== What is required ==
Could you rewrite the entries from the start through the line containing "In order to click on UNTITLED.iml", replacing "screenshot" with "window" and keeping everything else the same?

----

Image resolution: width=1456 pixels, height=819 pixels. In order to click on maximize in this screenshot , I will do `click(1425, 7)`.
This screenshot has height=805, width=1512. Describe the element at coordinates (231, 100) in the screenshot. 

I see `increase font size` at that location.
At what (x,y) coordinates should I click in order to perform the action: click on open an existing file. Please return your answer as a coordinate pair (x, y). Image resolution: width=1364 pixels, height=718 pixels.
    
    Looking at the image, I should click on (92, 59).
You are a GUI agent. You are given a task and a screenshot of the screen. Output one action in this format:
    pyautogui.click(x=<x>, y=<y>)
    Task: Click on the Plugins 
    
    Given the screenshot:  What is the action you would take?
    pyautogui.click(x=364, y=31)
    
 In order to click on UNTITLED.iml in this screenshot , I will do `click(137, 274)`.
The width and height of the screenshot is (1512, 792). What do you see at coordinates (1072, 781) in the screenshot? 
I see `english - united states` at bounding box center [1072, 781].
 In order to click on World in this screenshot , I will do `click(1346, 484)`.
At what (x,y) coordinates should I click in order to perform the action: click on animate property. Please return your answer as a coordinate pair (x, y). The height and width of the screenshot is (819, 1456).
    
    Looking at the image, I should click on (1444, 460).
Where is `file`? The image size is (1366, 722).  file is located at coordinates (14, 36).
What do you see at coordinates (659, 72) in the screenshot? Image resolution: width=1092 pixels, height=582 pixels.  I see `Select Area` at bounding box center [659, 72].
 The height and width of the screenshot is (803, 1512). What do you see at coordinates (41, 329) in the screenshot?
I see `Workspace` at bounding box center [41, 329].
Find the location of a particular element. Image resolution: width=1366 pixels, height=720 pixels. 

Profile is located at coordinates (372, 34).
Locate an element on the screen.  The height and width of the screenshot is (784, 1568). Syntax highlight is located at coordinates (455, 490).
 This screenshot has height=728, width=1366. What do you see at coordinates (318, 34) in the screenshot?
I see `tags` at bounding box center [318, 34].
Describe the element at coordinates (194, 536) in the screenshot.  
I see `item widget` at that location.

----

== Solution for this exercise ==
Image resolution: width=1456 pixels, height=819 pixels. In order to click on maximize in this window , I will do `click(1425, 7)`.
This window has height=805, width=1512. Describe the element at coordinates (231, 100) in the window. 

I see `increase font size` at that location.
At what (x,y) coordinates should I click in order to perform the action: click on open an existing file. Please return your answer as a coordinate pair (x, y). Image resolution: width=1364 pixels, height=718 pixels.
    
    Looking at the image, I should click on (92, 59).
You are a GUI agent. You are given a task and a window of the screen. Output one action in this format:
    pyautogui.click(x=<x>, y=<y>)
    Task: Click on the Plugins 
    
    Given the window:  What is the action you would take?
    pyautogui.click(x=364, y=31)
    
 In order to click on UNTITLED.iml in this window , I will do `click(137, 274)`.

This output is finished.